A Weekend in Eugene Full of Track and Field and Microbrews

Running near Autzen Stadium

It was exhilarating to run on the path once favored by legendary University of Oregon track-and-field star Steve Prefontaine. Pre’s Trail—named for the distance-runner who competed in the 1972 Olympics—has bark-chipped loops ranging from one mile to 10,000 meters; bucolic trails that begin at Eugene’s Alton Baker Park and wind through Douglas fir; and big-leaf maple alongside the Willamette River.


Running near Autzen Stadium
photo Eugene, Cascades & Coast

I was a bit intimidated to run my slow eight miles surrounded by elite athletes in the city nicknamed Tracktown U.S.A. The energy in the area was palpable as employees at hotels, eateries and shops prepared to welcome 2,000 track-and-field athletes from 200 nations who will compete in mid-July at the World Athletics Championships. 

The events take place at Hayward Field. More than a century old, the facility got a spectacular facelift in 2020. The new open-air stadium—with nearly 20,000 seats—boasts unobstructed sight lines, comfortable seating and superb acoustics. I explored the space after my run, marveling at the elegantly curved roof and the views of green hillsides all around.

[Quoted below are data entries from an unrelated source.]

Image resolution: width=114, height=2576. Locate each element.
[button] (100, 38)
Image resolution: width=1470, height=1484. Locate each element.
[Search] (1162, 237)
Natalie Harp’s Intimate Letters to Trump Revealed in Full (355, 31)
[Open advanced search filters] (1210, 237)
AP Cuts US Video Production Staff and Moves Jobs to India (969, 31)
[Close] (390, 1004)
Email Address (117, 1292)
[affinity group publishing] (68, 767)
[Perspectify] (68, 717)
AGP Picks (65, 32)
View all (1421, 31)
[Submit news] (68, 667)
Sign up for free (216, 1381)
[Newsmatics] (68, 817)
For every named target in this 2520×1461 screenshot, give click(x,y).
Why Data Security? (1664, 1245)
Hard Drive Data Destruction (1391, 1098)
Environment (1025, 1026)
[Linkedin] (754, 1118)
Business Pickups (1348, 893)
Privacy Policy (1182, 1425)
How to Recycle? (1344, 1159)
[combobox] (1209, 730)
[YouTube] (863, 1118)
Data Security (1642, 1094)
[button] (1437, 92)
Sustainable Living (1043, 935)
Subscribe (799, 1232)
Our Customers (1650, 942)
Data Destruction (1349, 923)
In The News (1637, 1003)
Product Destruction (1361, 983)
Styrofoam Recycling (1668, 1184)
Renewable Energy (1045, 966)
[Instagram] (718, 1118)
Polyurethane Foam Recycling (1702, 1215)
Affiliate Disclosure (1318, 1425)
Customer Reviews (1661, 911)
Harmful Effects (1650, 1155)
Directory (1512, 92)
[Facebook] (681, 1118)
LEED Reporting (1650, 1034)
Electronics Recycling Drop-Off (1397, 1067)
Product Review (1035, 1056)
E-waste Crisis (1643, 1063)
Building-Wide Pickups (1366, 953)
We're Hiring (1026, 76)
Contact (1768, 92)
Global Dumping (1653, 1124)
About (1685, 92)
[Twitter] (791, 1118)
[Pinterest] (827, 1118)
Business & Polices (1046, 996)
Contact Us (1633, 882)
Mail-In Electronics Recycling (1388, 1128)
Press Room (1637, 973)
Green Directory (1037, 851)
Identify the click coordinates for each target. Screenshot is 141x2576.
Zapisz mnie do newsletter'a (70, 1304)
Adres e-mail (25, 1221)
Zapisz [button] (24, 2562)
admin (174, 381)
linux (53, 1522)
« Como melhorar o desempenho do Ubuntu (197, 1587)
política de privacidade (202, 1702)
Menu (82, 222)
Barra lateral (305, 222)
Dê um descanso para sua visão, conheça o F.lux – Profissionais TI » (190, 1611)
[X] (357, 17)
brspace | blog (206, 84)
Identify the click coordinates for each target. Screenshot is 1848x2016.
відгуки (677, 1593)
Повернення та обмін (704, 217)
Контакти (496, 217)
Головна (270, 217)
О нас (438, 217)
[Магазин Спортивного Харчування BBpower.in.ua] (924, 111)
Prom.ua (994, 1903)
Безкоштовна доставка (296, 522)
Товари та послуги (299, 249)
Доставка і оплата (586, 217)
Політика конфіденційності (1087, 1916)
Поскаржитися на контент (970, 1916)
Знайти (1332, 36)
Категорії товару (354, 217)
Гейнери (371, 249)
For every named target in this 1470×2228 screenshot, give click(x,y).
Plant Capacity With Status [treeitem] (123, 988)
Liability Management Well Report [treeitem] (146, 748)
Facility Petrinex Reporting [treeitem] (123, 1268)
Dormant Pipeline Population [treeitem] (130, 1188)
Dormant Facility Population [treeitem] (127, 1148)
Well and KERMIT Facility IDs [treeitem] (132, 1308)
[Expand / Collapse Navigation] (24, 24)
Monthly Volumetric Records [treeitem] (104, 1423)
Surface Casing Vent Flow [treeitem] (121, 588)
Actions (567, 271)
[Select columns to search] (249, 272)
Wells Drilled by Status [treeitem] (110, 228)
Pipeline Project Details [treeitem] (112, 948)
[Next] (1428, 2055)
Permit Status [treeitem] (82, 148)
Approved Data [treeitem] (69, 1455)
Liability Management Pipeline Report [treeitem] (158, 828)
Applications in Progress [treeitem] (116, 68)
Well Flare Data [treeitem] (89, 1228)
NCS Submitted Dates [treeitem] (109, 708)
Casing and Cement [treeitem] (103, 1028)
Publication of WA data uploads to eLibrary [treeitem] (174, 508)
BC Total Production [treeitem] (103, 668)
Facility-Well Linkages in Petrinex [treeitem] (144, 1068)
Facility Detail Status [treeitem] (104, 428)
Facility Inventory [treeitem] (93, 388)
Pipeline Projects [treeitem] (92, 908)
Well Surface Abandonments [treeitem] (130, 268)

Later, I checked out the interactive historic exhibits in the 4,000-square-foot Hayward Hall, located at the base of the ten-story torch-shaped steel tower which depicts five University track and field icons. I learned more about the University’s athletes and track and field coaches, including Nike co-founder Bill Bowerman.

Hayward Field
Hayward Field | photo courtesy of university of oregon

All that running and exploring made me hungry, so I headed over to Lane County Farmers Market—open downtown on Tuesdays and Saturdays—to pick up a basket of strawberries, an orange cardamom pinwheel from Creswell Bakery’s booth and a rajas quesadilla on a homemade tortilla from Delicias Tiki Tiki. I stopped for iced coffee at Italian-themed Perugino and then, finally sated, headed over to 5th Street Public Market.

5th Street Market Alley
5th Street Market Alley | photo Eugene, Cascades and Coast

The Market and the newly constructed 5th Street Market Alley offer a thrilling array of boutiques. Athletes can pick up new gear at the Nike Store and Title Nine or across High Street at Run Hub where staff can hook you up with community runs and other events. I browsed for Oregon-themed gifts including a stuffed Sasquatch toy at Made in Oregon and beer-scented candles at Sassy Kitchen and Gifts. I simply had to sample the cocoa bomb whiskey at Heritage Distilling Company and the local Pinot Noir from Pfeiffer Winery’s downtown tasting room. 

I opted for a room at The Gordon Hotel, a year-old boutique hotel on the west end of the Alley. Immediately, I was entranced by the lobby ceiling composed of hundreds of illuminated mason jars, and the Art Bar full of paints and markers so guests can exercise their creativity. The works of local artists decorate every hall and room in the hotel; my room featured colorful paintings by Eugene artist Robert Canaga, along with a stunning view of Skinner’s Butte and an incredibly comfortable bed.

Mural in downtown Eugene by Beau Stanton
Mural in downtown Eugene by Beau Stanton. Part of the 20X21 Mural Project. Photo courtesy of 20×21 Mural Project
Carlita’s | photo Bella Media

My legs felt the effects of my morning run, so I was happy to head one floor up to Carlita’s, The Gordon’s rooftop bar that specializes in tacos with a Pacific Northwest flair. After a superb margarita and housemade lime tortilla chips with roasted tomato salsa, I headed downstairs to Gordon Tavern for roasted cumin-dusted cauliflower, bucatini pasta with sautéed shrimp and seasonal veggies. Handel’s Ice Cream had just closed for the evening, so I resolved to return for a scoop of caramel latte another day.   

The next morning, I grabbed coffee and toast with Oregon berry jam from Magpie Coffeeshop in the Alley and looked up a self-guided tour of Eugene’s 20X21 Mural Project—a citywide public art program that commissioned twenty-two murals from artists all over the world. I headed over to study Afghan artist Shamsia Hassani’s mural of a woman playing a keytar, then finished my walk at nearby Tsunami Books. On display inside the door, I discovered the owner’s recommendation: Bowerman and the Men of Oregon: The Story of Oregon’s Legendary Coach and Nike’s Cofounder.